Schumer and other Democrats also complained that the Republicans were ceding Congress’s power of the purse to the executive branch by acquiescing to cut programs lawmakers had previously funded, turning the Senate “into a subservient rubber stamp for the executive, at the behest of Donald Trump.”
Republican senators did reach an agreement on Tuesday to save $400 million of funding for the Pepfar HIV/AIDS relief program. Funding for maternal health, malaria and tuberculosis also will be explicitly protected by new language added, people familiar with the matter said.
Several Senate Republicans had raised concerns about funding for Pepfar, rural public media and global hunger programs. Most voted for it anyway.
“I suspect we’re going to find out there are some things that we’re going to regret…And I suspect when we do, we’ll have to come back and fix them,” said Sen. Thom Tillis (R., N.C.), in a speech explaining his support for the package.
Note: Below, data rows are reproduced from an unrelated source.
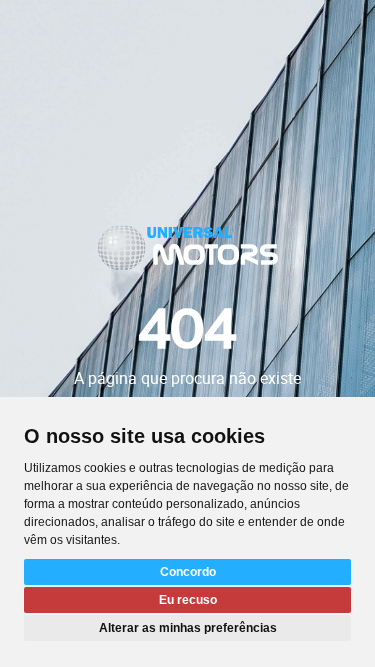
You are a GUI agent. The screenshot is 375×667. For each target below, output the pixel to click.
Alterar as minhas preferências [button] (188, 628)
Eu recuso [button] (188, 600)
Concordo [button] (188, 572)
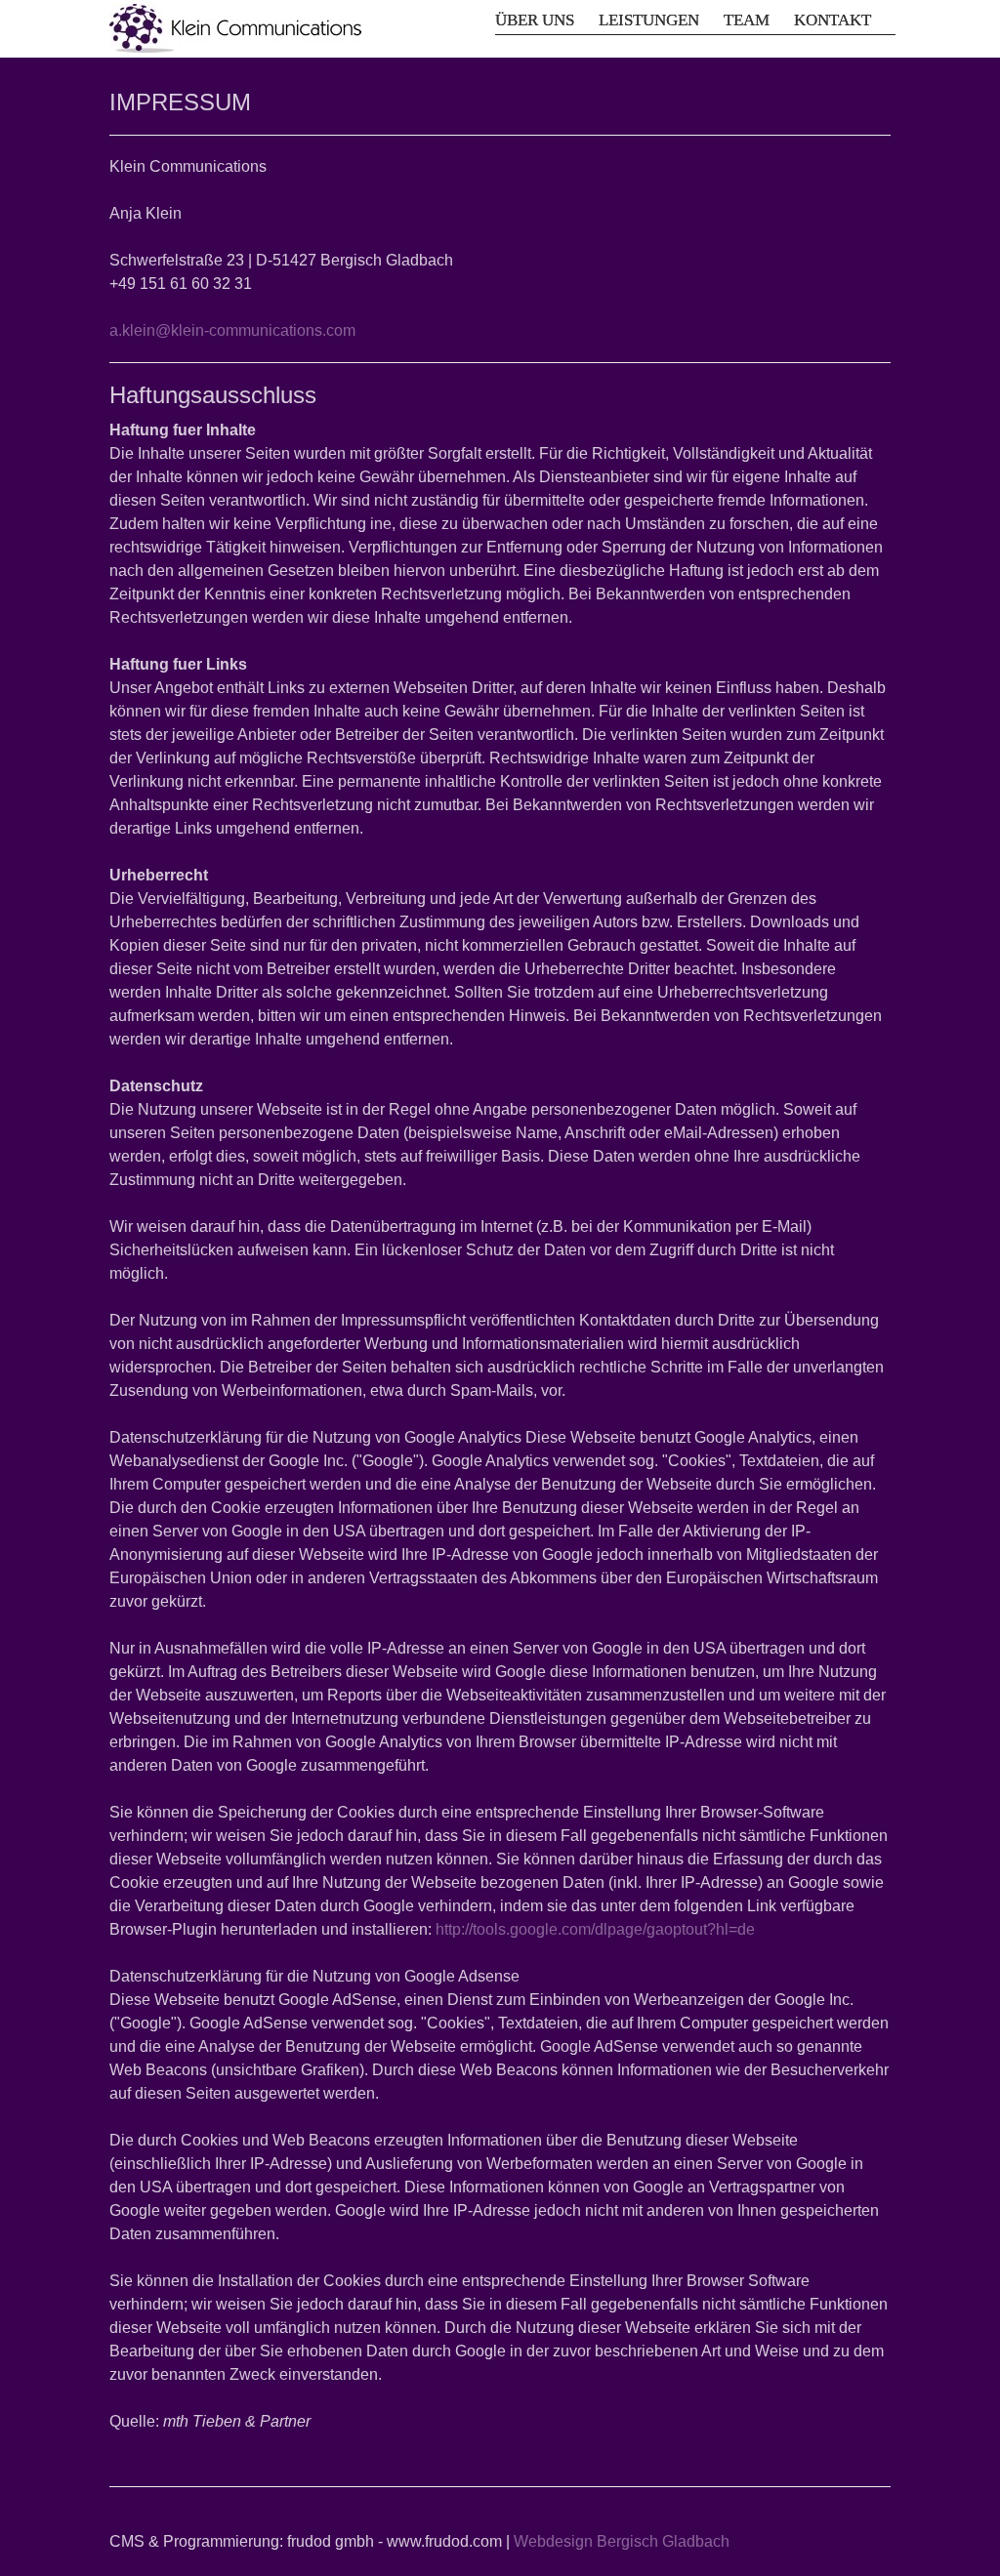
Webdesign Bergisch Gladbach (621, 2541)
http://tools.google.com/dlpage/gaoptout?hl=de (595, 1929)
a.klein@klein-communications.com (232, 330)
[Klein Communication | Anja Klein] (235, 28)
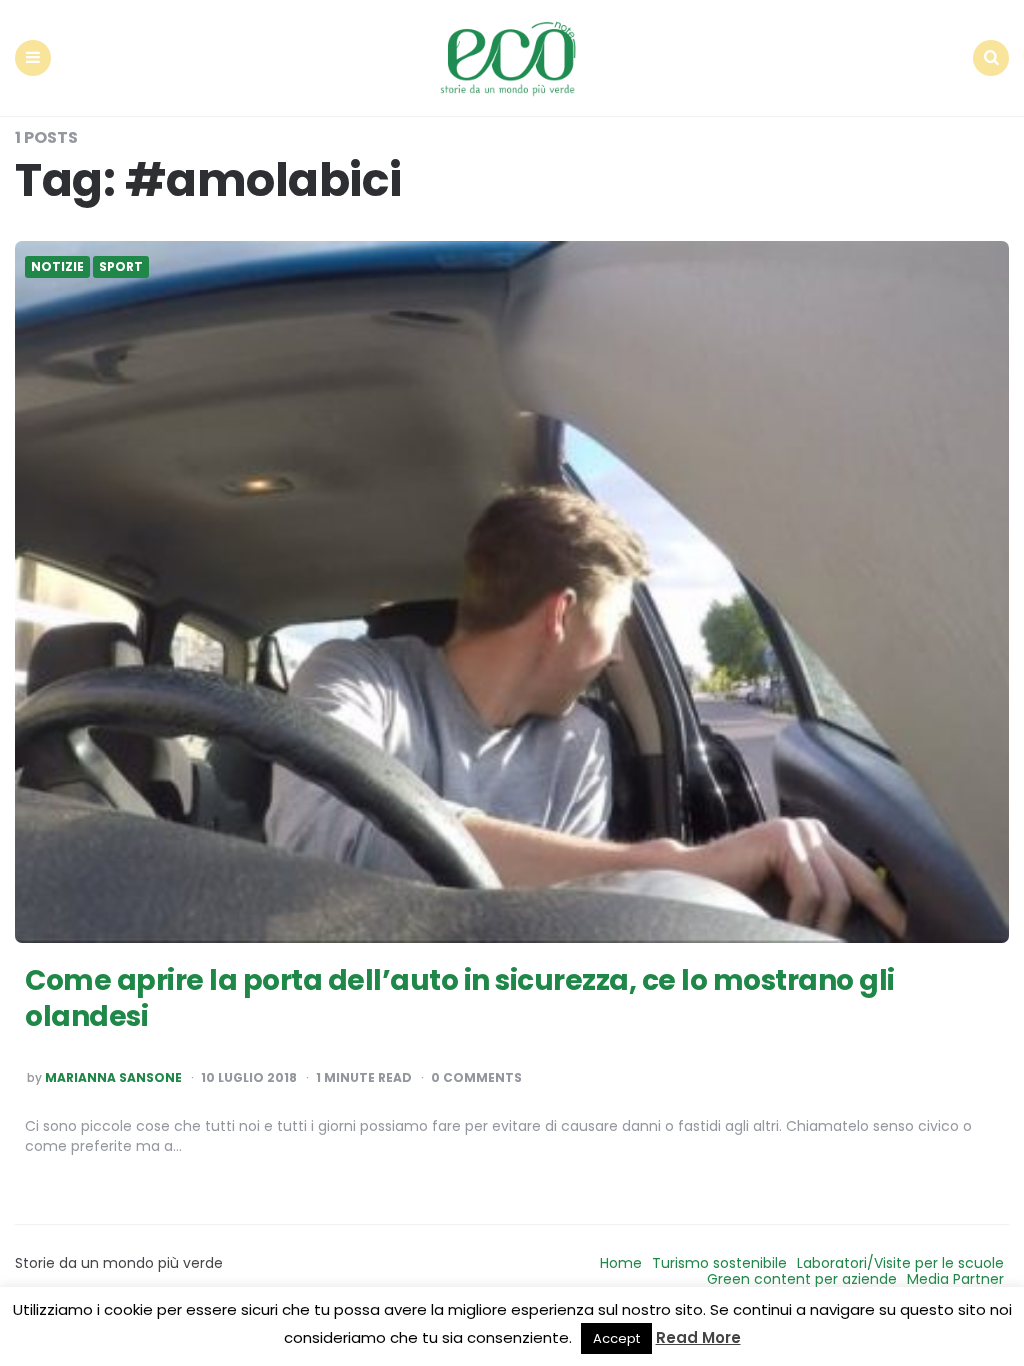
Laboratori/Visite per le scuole (900, 1263)
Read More (698, 1337)
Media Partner (955, 1279)
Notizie (57, 267)
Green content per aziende (802, 1279)
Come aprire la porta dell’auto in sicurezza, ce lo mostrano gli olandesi (460, 998)
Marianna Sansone (113, 1078)
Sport (121, 267)
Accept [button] (616, 1338)
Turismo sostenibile (719, 1263)
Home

Senate Majority Leader John Thune
The bill had narrowly cleared two procedural hurdles in Senate votes late Tuesday after three Republicans joined all Democrats to oppose it—Collins, Murkowski and Sen. Mitch McConnell of Kentucky. Vice President JD Vance broke the tie, bringing the vote to 51-50.
Sen. Mike Rounds (R., S.D.) said Tuesday he had reached an agreement with the White House for the administration to redirect $9.4 million in funds from the Biden administration’s climate, healthcare and tax law, the Inflation Reduction Act, to support 28 Native American radio stations in nine states. That includes $800,000 to support four stations in his state of South Dakota, Rounds said. He had withheld his vote amid concerns that canceling funding for the CPB might harm tribal radio stations.
Loris Taylor, chief executive of advocacy group Native Public Media, said in a letter to Rounds that the proposal was “not only structurally impractical, but it also introduces uncertainty into an already underfunded sector, threatening the stability of Tribal media outlets that communities rely on daily.”
Sen. Jerry Moran (R., Kan.), meanwhile, helped protect a food-aid program used by farmers. A provision added to the measure makes clear that none of the funds rescinded can affect U.S. commodity-based food aid, including the Food for Peace program and the McGovern-Dole International Food for Education and the Child Nutrition Program.
It is rare for Congress to accept rescissions requests from the White House. The last time it happened was in 1999.